Fractal Paisleys Read online

Page 10


  I swiftly fuse the end of Cynthia’s one-way cable for the actor with my one-way cable for her, which I have just unplugged at her end.

  She straightens up as if goosed by Godzilla and wheels around to face me.

  “Zildjian, you’re—you’re different somehow.…”

  Even knowing what’s going on, I am overwhelmed by the synergy of the new connection, which is full and taut as a firehose under pressure. “Cynthia, I—you—”

  “Oh, come play in my strawberry field!”

  After that, its our own private Beatlemania.

  The next few days proceed swimmingly.

  I get a new car and a line of credit without even putting on a necktie. It’s only a small matter of establishing the proper connections. At the car dealer’s up near the Plaza Hotel, I borrow the owner’s hookup to his elderly grandmother.

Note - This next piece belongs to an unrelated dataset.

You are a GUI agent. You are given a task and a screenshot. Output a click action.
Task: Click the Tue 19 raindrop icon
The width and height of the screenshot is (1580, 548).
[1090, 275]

  “No money down, no payments till next year, and no finance charges? Why not? I’m sure you’re good for it.”

  At the bank, I utilize the loan officer’s feelings toward his mistress to secure a large sum of cash, a Gold Card and no-charge checking with fifty-thousand-dollar overdraft protection. The only complication is his hand on my knee.

  I maintain both these links for a few days to insure that the dupes do not come to their senses and renege on the deals before they are solid. (I am a little troubled about the cold shoulders which are no doubt being received by Granny and Lolita, but reassure myself that things will soon be back to normal for them.) Finally, I gratefully sever the adopted links, watching them retract through their transdimensional wormholes. Hopefully, they will re-establish themselves with their natural objects.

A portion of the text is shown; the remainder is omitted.